Now, for first-time gardeners, the total price can be steep at first to buy the gardening tools, etc. Look to see what you have in your basement or garage that you can use (you may already have the stuff!), or just think of what a good investment it will be and how much money you will really save after a few seasons.
There are many resources on the Web for newbies at here, here and here ; or if you live in an apartment (like me), try container gardening. If gardening isn’t your thing or you can’t wait to sink your teeth into a juicy, homegrown apple, search for farmer’s markets on Local Harvest.
So, now on to the goodies.
“Skinny Bitch” talks about carbs, and how certain carbs are actually good for you and a vital part of a vegan’s diet — complex carbs. These include fruits, vegetables, whole grains and legumes, which should be eaten every day. The book also states simple carbs should be avoided, i.e. white bread, white flour, white pasta, white rice and white sugar. That just makes me cry.
But the authors state that readers can still enjoy the good life: “So what’s a pig to do? Have her cake and eat it — just make the cake with good ingredients. Duh!”
I’m not going to lie: for these “Bitchtastic Brownies,” I use white flour, white sugar and any vegetable oil I have (except olive oil.) I have bought beet sugar in the past, but at $5 for a large sack, I can’t justify all the time.
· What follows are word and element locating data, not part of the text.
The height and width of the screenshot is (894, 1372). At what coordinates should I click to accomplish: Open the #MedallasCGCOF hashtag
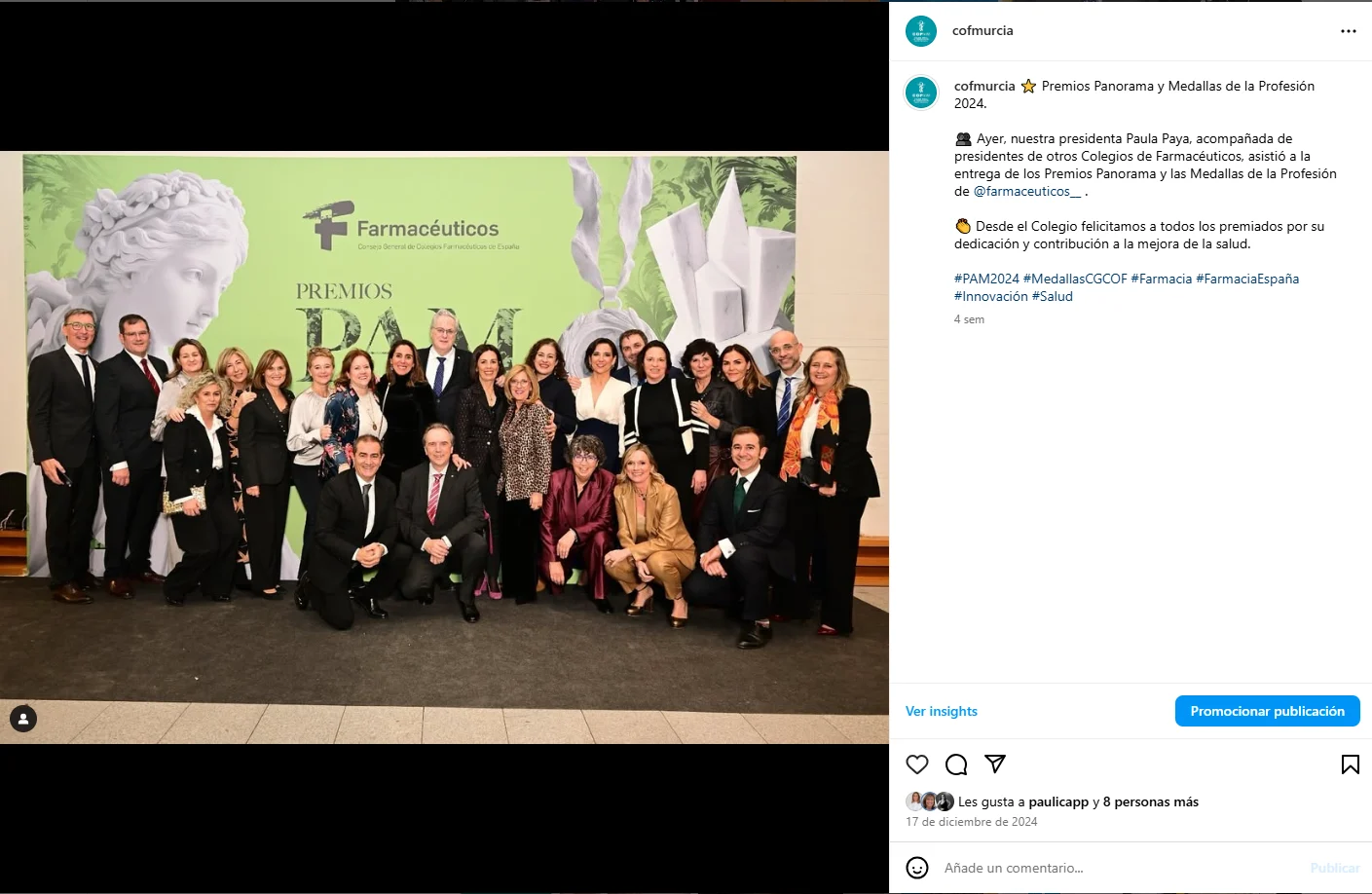point(1075,279)
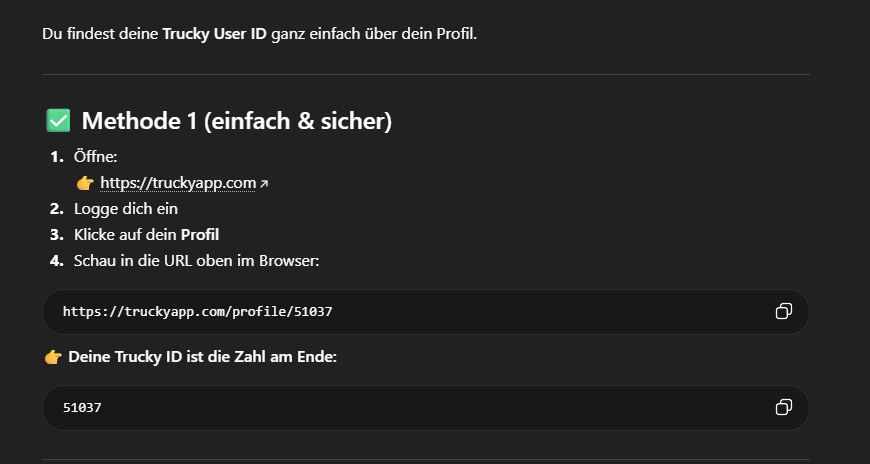The width and height of the screenshot is (870, 464).
Task: Click bold Trucky User ID in intro
Action: click(x=214, y=34)
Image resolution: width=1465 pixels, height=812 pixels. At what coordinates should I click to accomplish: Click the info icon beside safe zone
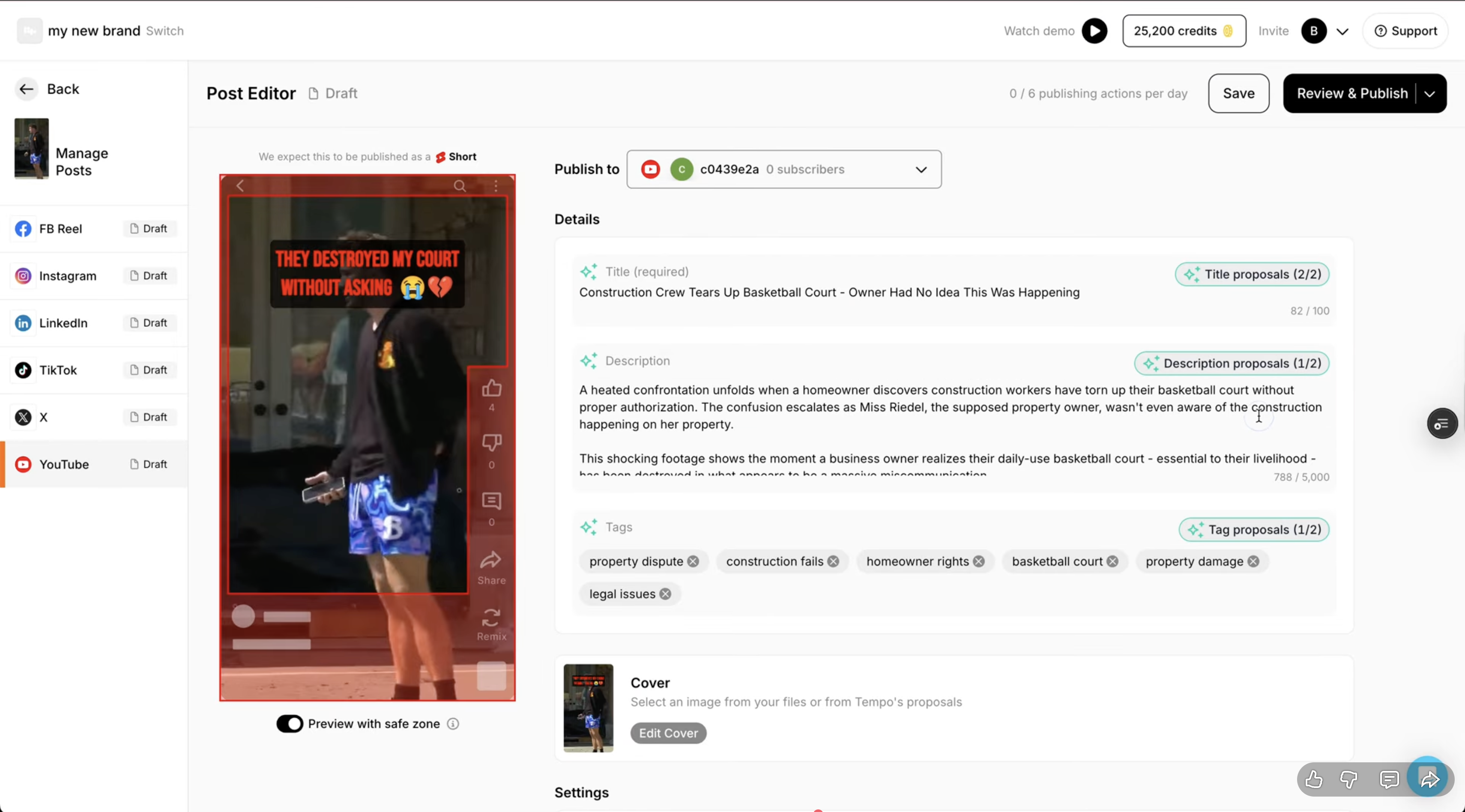(453, 723)
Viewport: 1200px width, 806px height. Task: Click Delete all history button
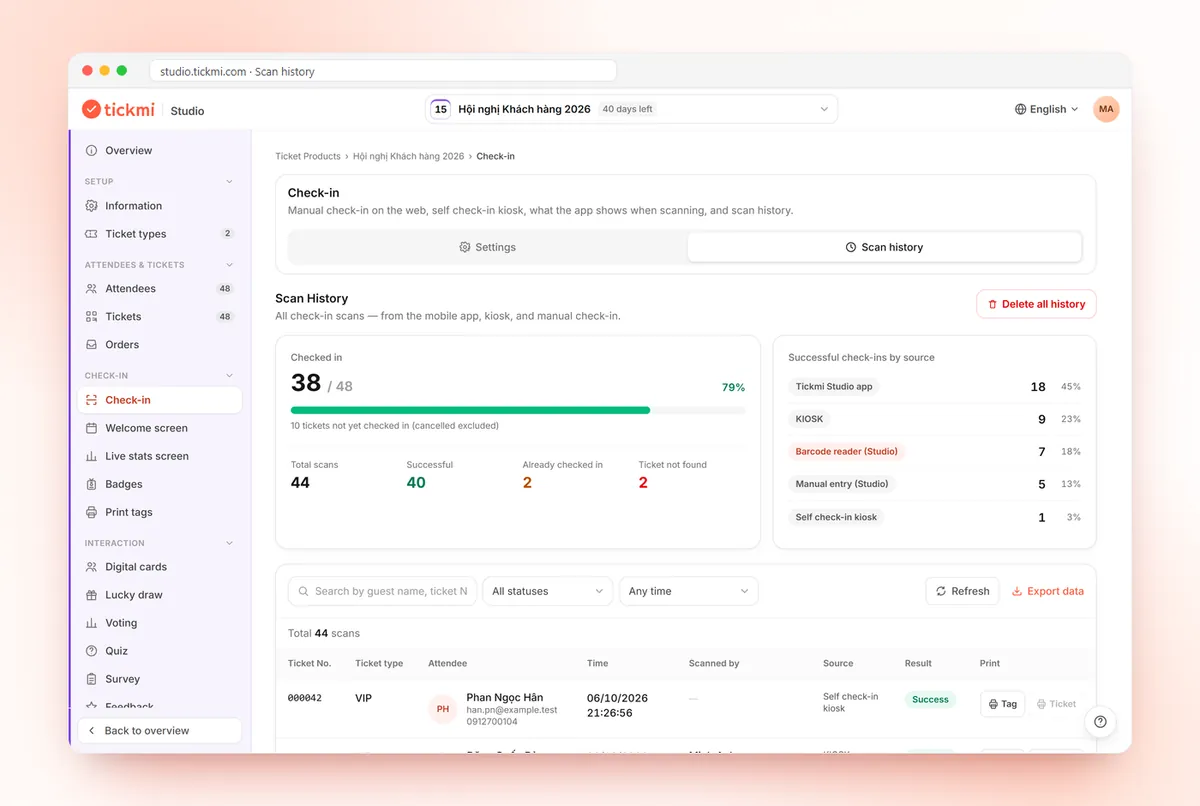tap(1036, 304)
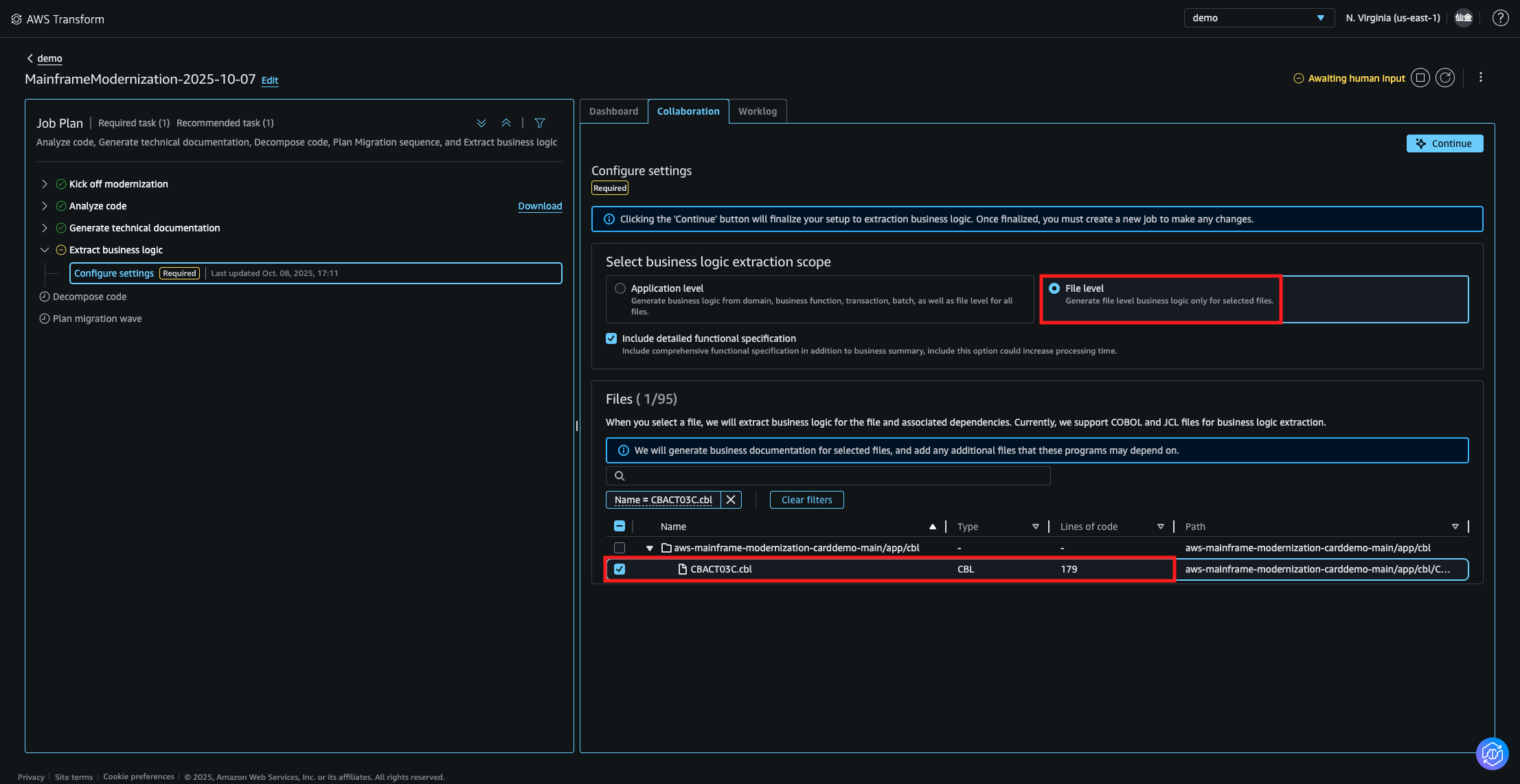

Whereas I still battle with the simple carbs (and the bulge around my tummy because of it), you can go above me and use the ingredients as prescribed. No matter what, these brownies are surely “bitchin'” and definitely worth going veg for.
Makes 9 to 12
5 oz unsweetened vegan chocolate, chopped
1 & 1/4 cups Sucanat (or other dry sweetener)
3/4 cup silken tofu
6 tablespoons safflower oil, plus more for the pan
1 tablespoon pure vanilla extract
1/3 cup whole wheat pastry flour
2 tablespoons unsweetened cocoa powder
1/4 teaspoon refined sea salt
Preheat oven to 350 degrees F. Oil an 8×8 inch baking pan; set aside.
In the top of a double boiler or in a medium metal bowl set over a pot of gently simmering water, melt the chocolate, stirring just until smooth. Transfer the chocolate to the food processor and add the Sucanat, tofu, oil and vanilla; process until smooth.
Add the flour, cocoa powder and salt, pulsing until just combined. Transfer the batter to the prepared pan, spreading it evenly.
Bake for 30 minutes, until a toothpick inserted into the center comes out clean. Thoroughly cool on a cooling rack before cutting into squares.